Two ballistic missiles launched from Yemen were intercepted by Israeli air defenses on 22 May, with one person being injured while rushing to shelter. The Houthis claimed responsibility for both the missiles, stating that they had targeted the Ben Gurion Airport. The group also claimed to have struck vital military targets in Tel Aviv and Haifa using UAVs, however no such attacks were confirmed. Another ballistic missile launched from Yemen was intercepted by Israeli air defenses on 23 May. The Houthis claimed to have successfully targeted the Ben Gurion Airport with a hypersonic ballistic missile.

A ballistic missile launched from Yemen was intercepted by Israeli air defenses on 25 May, with debris of the missile falling in southern Hebron Hills. The Houthis claimed to have successfully targeted the Ben Gurion Airport with a hypersonic ballistic missile. Two ballistic missiles launched from Yemen were intercepted by Israeli air defenses on 27 May. The Houthis claimed to have targeted the Ben Gurion Airport with a hypersonic ballistic missile, and a vital military target in eastern Jaffa with a ballistic missile.

On 28 May, the IAF bombed the Sanaa International Airport, with Al Masirah stating that it carried out four airstrikes. The airstrikes destroyed the last operational Yemenia airplane which Katz stated was also used to transport Houthi members. On 29 May, Israeli air defenses intercepted a ballistic missile launched from Yemen, with the Houthis stating that they had targeted the Ben Gurion Airport. In retaliation for the attack on Sanaa International Airport on 28 May, the Houthis warned on 30 May that they would target civilian aircraft operated by Israeli carriers as well.

==June 2025==

On 1 June, Israeli air defenses intercepted a ballistic missile launched from Yemen. The Houthis claimed that they had targeted the Ben Gurion Airport, in addition to claiming UAV attacks on major targets in Tel Aviv, Ashdod and Eilat areas. The following day, another ballistic missile was intercepted by Israeli air defenses, with the Houthis claiming to have attacked the Ben Gurion Airport. On 3 June, a ballistic missile launched from Yemen was interecepted by the IDF, with shrapnel damaging homes in Modi'in-Maccabim-Re'ut. The Houthis claimed to have targeted the Ben Gurion Airport with a Palestine 2 hypersonic ballistic missile.
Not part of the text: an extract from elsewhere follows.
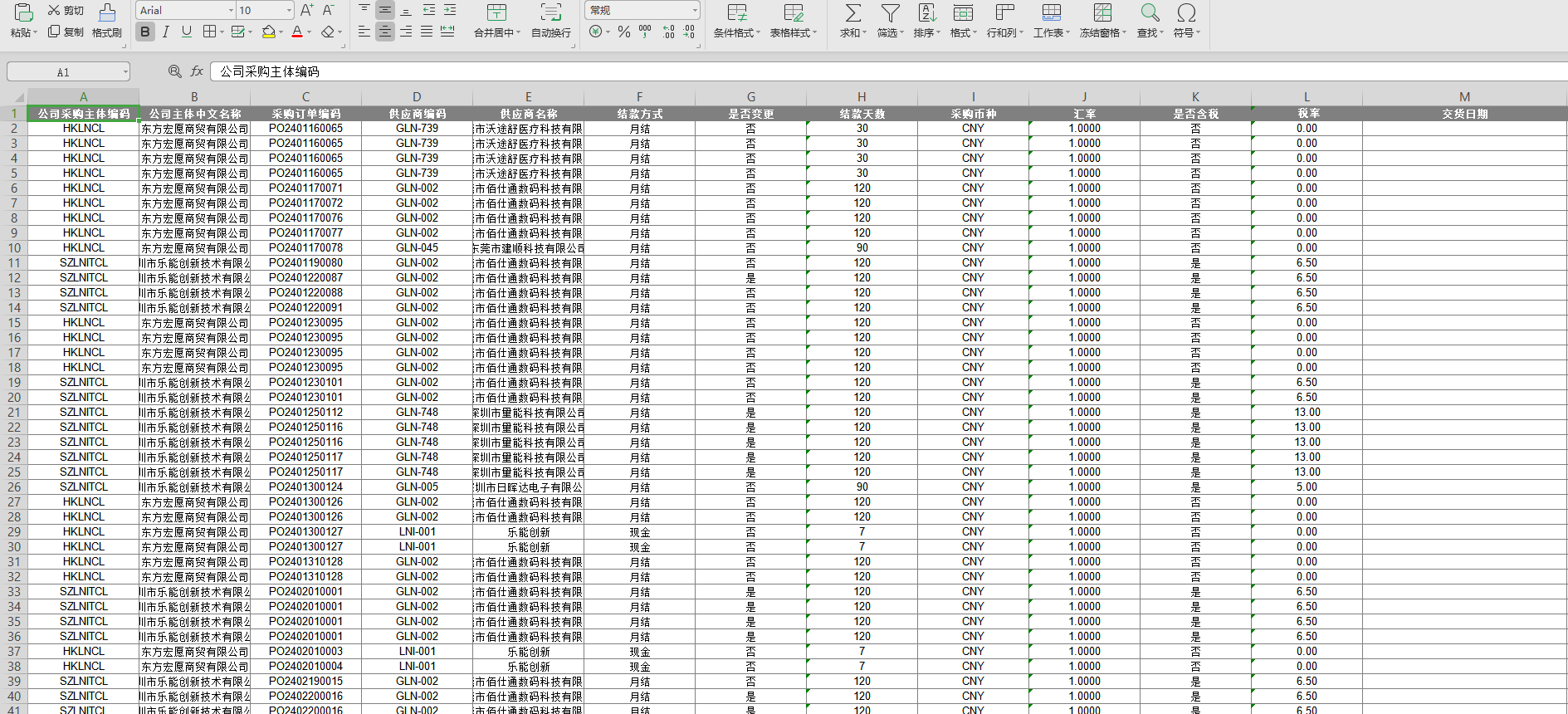Expand the number format 常规 dropdown

695,11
On 4 June, the IDF stated that it intercepted a UAV launched from the east over the Be'er Milka area. The Houthis claimed to have targeted the Ben Gurion Airport with two UAVs. A ballistic missile launched from Yemen was interecepted by Israeli air defenses on 5 June, with the Houthis claiming to have targeted the Ben Gurion Airport with a hypersonic ballistic missile.

A missile fired by the Houthis toward Israel fell short inside Saudi Arabia on 9 June. The IDF later issued evacuation warnings for the ports of Hudaydah, Ras Isa and Salif. During the morning of 10 June, Sa'ar 6-class corvettes of the Israeli Navy carried out strikes on the Hudaydah Port with two long-range guided missiles, marking the first Israeli naval strike on the Houthis. A ballistic missile launched later from Yemen was intercepted by Israeli air defenses and the IAF, with the Houthis claiming to have targeted the Ben Gurion Airport with two ballistic missiles.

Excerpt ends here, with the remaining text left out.